Część muzeum poświęcona Indirze jest bardzo skromna i ogranicza się do jednej sali, w której pani premier przyjmowała delegacje i gości. Bardzo sugestywna jest natomiast ścieżka od bramy do rezydencji, cała pokryta kryształowym szkłem, które chroni plamy krwi zamordowanej przez swoich sikhijskich ochroniarzy w 1984 r. Indiry. Na całej długości ścieżki widoczne są wgłębienia, które odzwierciedlają miejsca upadku rannej. Jest to święte miejsce, strzeżone przez żołnierzy.
Najciekawszym miejscem, szczególnie dla Kuby, jest muzeum Mahatmy Gandiego i, znajdujący się tuż obok nad Jamuną, Raj Ghat, gdzie spalono jego zwłoki. Raj Ghat otoczony jest przepięknym parkiem, w którego centralnym punkcie usytuowana jest „nagrobna płyta”, przez cały czas udekorowana świeżymi kwiatami Wokół niego zawsze kłębi się tłum Hindusów, chcących zrobić sobie zdjęcie właśnie w tym miejscu. Do tej części parku wchodzi się jak do świątyni – na bosaka.
Natomiast by dostać się do muzeum Mahatmy Gandhiego trzeba przedrzeć się przez bardzo ruchliwe skrzyżowanie. Budynek muzeum nie jest tak imponujący jak np. muzeum Nehru, ale można w nim obejrzeć wspaniałe zbiory z całego życia Gandhiego, zarówno z okresu początku kariery, gdy był prawnikiem, jak i z okresu edukacji narodu i walki o niepodległość Indii. Po zgromadzonych zbiorach widać, jak bardzo Hindusi uwielbiają Mahatmę. Z gablot z eksponatami zrobili ołtarze ku jego czci. Są nawet wyeksponowane bardzo osobiste drobiazgi, jego przyrządy do golenia, klapki, okulary, pościel, książki, naczynia w których jadł z napisem: „W tej misce Mahatma Ghandi jadł ryż” itp. rzeczy. I oczywiście całe mnóstwo zdjęć jego, rodziny, przyjaciół i wielkich XX wieku, z którymi się spotykał np. Alberta Einsteina. Można też obejrzeć zakrwawione ubranie z dnia zamachu i łuskę z naboju, który go zabił, a kiedyś także pistolet, z którego został zastrzelony.
Mc Donalds
Przerwa na posiłek. Suhres zawiózł nas do indyjskiego McDonalda. Kuba przymierzył się do zrobienia fotki menu i załogi, która zorientowała się co się święci i zaczęła poprawiać fryzury i ustawiać się do zdjęcia. Na to wszystko wszedł manager w turbanie i choć gęba mu się do nas śmiała i sam miał ochotę się ustawić, to pomachał nam paluchem i zabronił robić zdjęcia. Menu smakowo odmienne niż u nas: McChicken okazał się baaaardzo curry.
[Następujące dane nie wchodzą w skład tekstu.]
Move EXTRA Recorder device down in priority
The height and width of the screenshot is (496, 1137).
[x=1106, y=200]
Na ostatnie indyjskie popołudnie pozostawiliśmy sobie perełkę delhijskich zabytków, czyli Red Fort. Zaskoczył nas on niewielką ilością udostępnionych turystom obiektów jak również ich sporym zaniedbaniem.
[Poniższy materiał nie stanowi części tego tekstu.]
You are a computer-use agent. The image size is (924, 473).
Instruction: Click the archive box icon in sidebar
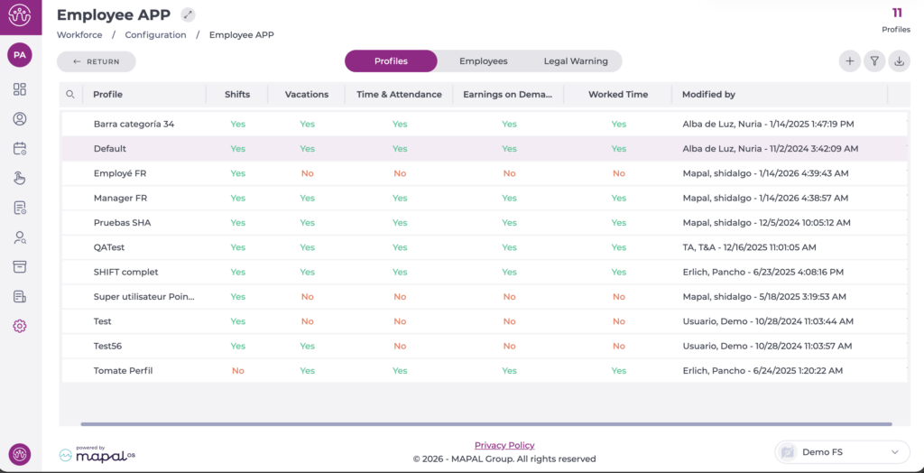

Największym rozczarowaniem była niemożność obejrzenia sali prywatnych audiencji, w której stał niegdyś słynny Pawi Tron(skradziony przez irańskiego szacha) oraz Łaźni Królewskich, które podpatrzyliśmy przez okno i zapowiadały się na bardzo atrakcyjny obiekt.
Zbliżał się już wieczór. Poprosiliśmy Suresha, byśmy w drodze powrotnej do hotelu przejechali przez Old Delhi. Nie był zachwycony tym pomysłem. Później dowiedzieliśmy się dlaczego... Miasto było koszmarnie zakorkowane. Jechaliśmy bardzo wolno, a obok nas rowery, riksze, samochody i wozy zaprzężone w bawoły zerkające z ciekawością do wnętrza samochodu. W pewnym momencie stanęliśmy na skrzyżowaniu, na którym ruchem kierowali policjanci. Przed nami riksza rowerowa niepokornie wychyliła się z szeregu. I w tym momencie podbieg do niej jeden z policjantów i śrubokrętem przedziabał oponę krzycząc przy tym niemiłosiernie na rikszarza. A ten skulił po sobie uszy, wziął rikszę pod pachę i pokornie odszedł na bok. No i na co komu mandaty, jak można naród zdyscyplinować powszechnie używanym narzędziem?
Ostatnie chwile w Delhi spędziliśmy łażąc po sklepach Pahar Ganj robiąc ostatnie zakupy i zajadając się przysmakami w Momo Cave.